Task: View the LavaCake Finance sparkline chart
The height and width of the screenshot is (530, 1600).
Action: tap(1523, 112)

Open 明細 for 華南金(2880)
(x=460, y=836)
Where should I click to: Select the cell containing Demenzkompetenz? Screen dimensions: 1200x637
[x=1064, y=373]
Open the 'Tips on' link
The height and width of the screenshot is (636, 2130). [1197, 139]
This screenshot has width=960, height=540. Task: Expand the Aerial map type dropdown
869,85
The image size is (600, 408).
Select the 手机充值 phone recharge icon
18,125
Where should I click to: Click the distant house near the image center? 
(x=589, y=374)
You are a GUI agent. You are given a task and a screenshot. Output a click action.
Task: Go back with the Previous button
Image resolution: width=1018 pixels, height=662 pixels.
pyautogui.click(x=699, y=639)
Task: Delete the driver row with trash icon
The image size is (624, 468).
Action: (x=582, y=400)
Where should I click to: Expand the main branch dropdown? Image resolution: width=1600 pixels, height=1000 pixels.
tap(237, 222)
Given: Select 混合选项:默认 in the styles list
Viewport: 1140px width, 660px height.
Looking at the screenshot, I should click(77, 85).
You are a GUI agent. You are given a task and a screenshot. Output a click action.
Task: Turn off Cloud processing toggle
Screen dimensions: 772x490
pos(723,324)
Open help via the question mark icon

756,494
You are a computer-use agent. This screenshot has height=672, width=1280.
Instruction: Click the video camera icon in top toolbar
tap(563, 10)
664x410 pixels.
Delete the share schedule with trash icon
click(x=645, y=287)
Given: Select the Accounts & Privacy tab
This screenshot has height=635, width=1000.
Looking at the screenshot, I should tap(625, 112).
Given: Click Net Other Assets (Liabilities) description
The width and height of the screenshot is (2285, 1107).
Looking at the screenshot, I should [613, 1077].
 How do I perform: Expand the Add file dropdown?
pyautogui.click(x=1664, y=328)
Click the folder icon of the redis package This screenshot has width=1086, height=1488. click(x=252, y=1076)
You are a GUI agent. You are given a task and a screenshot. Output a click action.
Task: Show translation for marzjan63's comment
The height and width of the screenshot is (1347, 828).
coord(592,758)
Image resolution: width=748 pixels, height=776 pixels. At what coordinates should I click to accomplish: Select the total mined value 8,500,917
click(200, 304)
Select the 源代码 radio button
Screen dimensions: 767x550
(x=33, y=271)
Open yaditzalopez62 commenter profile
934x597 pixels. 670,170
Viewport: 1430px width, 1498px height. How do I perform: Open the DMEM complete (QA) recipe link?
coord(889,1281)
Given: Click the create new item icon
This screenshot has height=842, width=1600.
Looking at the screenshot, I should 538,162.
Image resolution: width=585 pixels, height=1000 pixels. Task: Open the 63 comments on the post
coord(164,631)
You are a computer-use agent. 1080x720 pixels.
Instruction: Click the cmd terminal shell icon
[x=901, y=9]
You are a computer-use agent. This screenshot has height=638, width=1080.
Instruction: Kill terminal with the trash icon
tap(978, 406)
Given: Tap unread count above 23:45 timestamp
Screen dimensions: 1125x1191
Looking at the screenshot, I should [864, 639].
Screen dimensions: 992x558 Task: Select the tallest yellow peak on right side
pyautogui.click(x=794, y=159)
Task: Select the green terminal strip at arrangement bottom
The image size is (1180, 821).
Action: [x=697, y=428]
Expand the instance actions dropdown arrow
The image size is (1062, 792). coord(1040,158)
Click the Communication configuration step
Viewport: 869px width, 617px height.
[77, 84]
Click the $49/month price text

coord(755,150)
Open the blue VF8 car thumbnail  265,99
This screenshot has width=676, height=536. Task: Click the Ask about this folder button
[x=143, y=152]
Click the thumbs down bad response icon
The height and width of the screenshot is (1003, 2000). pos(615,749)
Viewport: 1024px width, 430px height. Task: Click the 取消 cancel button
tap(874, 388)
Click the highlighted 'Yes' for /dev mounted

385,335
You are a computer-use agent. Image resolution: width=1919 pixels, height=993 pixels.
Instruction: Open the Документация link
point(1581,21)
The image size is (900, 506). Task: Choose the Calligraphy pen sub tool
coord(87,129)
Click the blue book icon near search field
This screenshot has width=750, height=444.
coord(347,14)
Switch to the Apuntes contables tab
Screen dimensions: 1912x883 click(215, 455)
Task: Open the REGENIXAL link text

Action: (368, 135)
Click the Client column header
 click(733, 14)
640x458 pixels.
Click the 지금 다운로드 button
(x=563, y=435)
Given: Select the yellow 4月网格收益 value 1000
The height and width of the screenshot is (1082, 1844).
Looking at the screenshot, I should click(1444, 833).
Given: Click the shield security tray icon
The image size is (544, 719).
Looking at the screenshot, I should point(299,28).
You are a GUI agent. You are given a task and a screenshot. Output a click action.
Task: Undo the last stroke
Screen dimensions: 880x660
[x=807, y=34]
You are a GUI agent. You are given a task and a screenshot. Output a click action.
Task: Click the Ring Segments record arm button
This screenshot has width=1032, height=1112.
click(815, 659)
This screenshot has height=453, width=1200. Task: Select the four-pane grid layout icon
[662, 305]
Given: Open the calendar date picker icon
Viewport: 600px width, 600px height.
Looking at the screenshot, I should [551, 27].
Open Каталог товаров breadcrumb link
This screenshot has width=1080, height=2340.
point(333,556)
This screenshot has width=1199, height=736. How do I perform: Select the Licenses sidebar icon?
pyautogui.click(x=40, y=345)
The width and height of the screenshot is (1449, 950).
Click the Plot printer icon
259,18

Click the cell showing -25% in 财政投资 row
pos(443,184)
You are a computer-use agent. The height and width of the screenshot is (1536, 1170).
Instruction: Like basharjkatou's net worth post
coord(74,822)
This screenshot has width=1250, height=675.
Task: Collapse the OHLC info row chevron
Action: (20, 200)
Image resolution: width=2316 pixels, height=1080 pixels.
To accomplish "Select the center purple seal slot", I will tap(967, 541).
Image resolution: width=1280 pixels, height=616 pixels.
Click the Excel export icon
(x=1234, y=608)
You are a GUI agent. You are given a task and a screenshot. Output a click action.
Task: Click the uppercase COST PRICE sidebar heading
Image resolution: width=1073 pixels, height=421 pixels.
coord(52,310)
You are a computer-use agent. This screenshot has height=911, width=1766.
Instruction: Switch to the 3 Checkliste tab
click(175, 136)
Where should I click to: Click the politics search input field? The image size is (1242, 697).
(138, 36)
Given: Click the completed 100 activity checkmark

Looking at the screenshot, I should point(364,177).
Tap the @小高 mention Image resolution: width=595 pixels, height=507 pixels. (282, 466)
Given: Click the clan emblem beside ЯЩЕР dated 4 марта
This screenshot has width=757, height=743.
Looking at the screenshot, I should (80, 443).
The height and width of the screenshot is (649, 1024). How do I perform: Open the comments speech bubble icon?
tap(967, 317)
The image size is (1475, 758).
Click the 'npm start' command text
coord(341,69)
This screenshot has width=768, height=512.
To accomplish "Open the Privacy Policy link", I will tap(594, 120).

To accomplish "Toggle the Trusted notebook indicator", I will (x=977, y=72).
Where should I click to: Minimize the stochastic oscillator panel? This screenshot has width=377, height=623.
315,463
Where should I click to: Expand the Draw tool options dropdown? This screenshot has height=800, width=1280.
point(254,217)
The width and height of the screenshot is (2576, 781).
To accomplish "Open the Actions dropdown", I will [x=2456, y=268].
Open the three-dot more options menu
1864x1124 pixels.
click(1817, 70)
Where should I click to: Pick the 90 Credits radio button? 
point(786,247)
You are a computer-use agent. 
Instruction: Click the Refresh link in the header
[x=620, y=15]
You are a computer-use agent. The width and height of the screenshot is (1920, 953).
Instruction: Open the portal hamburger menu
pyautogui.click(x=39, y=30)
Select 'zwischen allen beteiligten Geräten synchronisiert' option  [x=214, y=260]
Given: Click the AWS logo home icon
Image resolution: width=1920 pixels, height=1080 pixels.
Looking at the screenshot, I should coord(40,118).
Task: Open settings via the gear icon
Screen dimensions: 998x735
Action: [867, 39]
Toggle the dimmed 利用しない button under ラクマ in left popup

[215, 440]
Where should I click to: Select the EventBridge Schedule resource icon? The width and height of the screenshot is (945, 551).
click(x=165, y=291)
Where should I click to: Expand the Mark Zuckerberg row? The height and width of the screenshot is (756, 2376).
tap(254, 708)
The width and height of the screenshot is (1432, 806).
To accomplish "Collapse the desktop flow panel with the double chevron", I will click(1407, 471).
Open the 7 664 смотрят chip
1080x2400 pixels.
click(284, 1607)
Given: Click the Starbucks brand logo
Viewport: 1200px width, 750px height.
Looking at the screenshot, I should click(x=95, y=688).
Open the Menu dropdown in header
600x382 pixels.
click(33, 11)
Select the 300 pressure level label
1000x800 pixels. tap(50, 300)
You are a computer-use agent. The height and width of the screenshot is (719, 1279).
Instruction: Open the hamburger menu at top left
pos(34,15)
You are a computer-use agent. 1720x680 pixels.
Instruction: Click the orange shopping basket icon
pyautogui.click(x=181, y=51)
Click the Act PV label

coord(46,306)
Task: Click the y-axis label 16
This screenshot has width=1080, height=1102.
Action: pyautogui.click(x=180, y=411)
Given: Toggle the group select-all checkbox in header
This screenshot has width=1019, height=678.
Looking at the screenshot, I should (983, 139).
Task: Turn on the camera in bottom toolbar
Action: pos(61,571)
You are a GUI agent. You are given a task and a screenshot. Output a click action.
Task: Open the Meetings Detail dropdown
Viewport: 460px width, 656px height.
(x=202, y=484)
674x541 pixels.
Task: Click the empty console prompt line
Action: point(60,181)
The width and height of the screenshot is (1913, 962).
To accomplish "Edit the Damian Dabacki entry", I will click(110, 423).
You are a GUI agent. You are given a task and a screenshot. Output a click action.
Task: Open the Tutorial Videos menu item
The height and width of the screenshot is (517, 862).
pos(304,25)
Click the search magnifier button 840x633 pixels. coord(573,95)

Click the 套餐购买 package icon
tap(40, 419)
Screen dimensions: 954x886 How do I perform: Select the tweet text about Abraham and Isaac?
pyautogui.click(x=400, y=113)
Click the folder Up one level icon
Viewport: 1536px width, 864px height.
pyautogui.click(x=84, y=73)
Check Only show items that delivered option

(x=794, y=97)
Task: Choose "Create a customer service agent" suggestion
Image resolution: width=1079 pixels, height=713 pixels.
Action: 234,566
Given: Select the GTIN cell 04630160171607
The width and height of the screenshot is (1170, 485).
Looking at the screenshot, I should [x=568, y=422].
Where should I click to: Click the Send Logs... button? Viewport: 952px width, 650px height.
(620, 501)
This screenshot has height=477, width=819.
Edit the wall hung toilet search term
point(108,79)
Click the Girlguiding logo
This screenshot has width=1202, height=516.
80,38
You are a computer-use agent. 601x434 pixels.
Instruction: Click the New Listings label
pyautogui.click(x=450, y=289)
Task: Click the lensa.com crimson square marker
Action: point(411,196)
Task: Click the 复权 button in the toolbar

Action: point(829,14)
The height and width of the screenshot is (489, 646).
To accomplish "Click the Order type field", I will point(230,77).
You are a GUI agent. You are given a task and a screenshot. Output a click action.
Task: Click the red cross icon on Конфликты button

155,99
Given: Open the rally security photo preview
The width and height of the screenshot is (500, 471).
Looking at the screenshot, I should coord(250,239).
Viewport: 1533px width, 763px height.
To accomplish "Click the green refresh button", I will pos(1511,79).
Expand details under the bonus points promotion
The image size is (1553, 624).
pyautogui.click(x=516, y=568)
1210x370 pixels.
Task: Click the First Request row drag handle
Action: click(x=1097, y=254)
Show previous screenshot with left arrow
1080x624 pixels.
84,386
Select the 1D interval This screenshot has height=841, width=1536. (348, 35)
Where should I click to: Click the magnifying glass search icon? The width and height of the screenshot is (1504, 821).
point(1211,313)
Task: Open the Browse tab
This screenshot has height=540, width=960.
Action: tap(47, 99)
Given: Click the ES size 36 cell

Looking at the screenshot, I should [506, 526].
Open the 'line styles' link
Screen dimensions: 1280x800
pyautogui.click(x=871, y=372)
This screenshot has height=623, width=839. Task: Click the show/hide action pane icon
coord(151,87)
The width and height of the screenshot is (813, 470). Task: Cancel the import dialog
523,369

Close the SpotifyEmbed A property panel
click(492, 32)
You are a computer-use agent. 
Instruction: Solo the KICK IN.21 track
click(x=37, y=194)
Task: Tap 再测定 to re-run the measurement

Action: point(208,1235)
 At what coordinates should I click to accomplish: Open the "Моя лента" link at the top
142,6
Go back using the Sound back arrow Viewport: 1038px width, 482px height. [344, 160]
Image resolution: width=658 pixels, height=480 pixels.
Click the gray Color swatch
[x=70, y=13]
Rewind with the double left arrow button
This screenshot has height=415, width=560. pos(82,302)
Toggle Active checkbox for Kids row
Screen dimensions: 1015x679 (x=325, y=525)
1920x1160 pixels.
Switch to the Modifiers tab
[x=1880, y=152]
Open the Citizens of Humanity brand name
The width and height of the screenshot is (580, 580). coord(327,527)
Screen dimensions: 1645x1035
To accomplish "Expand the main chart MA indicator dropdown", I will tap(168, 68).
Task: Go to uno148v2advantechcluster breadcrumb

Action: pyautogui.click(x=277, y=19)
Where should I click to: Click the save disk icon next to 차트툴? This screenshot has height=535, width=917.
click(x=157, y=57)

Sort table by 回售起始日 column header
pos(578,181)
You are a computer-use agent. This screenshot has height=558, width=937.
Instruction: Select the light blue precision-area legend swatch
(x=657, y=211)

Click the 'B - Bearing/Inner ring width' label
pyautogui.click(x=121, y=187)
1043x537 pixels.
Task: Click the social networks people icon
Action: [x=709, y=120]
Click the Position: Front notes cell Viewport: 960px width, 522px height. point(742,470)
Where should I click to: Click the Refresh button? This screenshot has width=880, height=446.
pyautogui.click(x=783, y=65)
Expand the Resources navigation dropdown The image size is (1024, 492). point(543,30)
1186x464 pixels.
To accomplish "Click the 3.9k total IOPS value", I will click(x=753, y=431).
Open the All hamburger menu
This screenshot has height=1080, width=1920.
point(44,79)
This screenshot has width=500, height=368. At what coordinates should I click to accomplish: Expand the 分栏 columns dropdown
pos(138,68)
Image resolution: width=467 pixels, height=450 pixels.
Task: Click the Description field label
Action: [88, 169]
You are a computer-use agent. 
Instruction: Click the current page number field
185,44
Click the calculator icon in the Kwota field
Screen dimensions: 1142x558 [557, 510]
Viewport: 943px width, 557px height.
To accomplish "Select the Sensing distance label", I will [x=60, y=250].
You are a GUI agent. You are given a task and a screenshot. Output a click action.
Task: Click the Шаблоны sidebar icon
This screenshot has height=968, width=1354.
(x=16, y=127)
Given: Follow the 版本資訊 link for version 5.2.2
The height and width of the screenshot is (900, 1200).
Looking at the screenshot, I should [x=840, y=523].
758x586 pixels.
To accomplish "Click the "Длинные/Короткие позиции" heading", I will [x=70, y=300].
○ ○ ○
Work task - Output only an exact transcription of the lines above from the one with "The height and width of the screenshot is (1347, 828)." up to and including the one with "Open the blue".

Output of the task -
The height and width of the screenshot is (1347, 828).
coord(592,758)
Image resolution: width=748 pixels, height=776 pixels. At what coordinates should I click to accomplish: Select the total mined value 8,500,917
click(200, 304)
Select the 源代码 radio button
Screen dimensions: 767x550
(x=33, y=271)
Open yaditzalopez62 commenter profile
934x597 pixels. 670,170
Viewport: 1430px width, 1498px height. How do I perform: Open the DMEM complete (QA) recipe link?
coord(889,1281)
Given: Click the create new item icon
This screenshot has height=842, width=1600.
Looking at the screenshot, I should 538,162.
Image resolution: width=585 pixels, height=1000 pixels. Task: Open the 63 comments on the post
coord(164,631)
You are a computer-use agent. 1080x720 pixels.
Instruction: Click the cmd terminal shell icon
[x=901, y=9]
You are a computer-use agent. This screenshot has height=638, width=1080.
Instruction: Kill terminal with the trash icon
tap(978, 406)
Given: Tap unread count above 23:45 timestamp
Screen dimensions: 1125x1191
Looking at the screenshot, I should [864, 639].
Screen dimensions: 992x558 Task: Select the tallest yellow peak on right side
pyautogui.click(x=794, y=159)
Task: Select the green terminal strip at arrangement bottom
The image size is (1180, 821).
Action: [x=697, y=428]
Expand the instance actions dropdown arrow
The image size is (1062, 792). coord(1040,158)
Click the Communication configuration step
Viewport: 869px width, 617px height.
[77, 84]
Click the $49/month price text

coord(755,150)
Open the blue VF8 car thumbnail  265,99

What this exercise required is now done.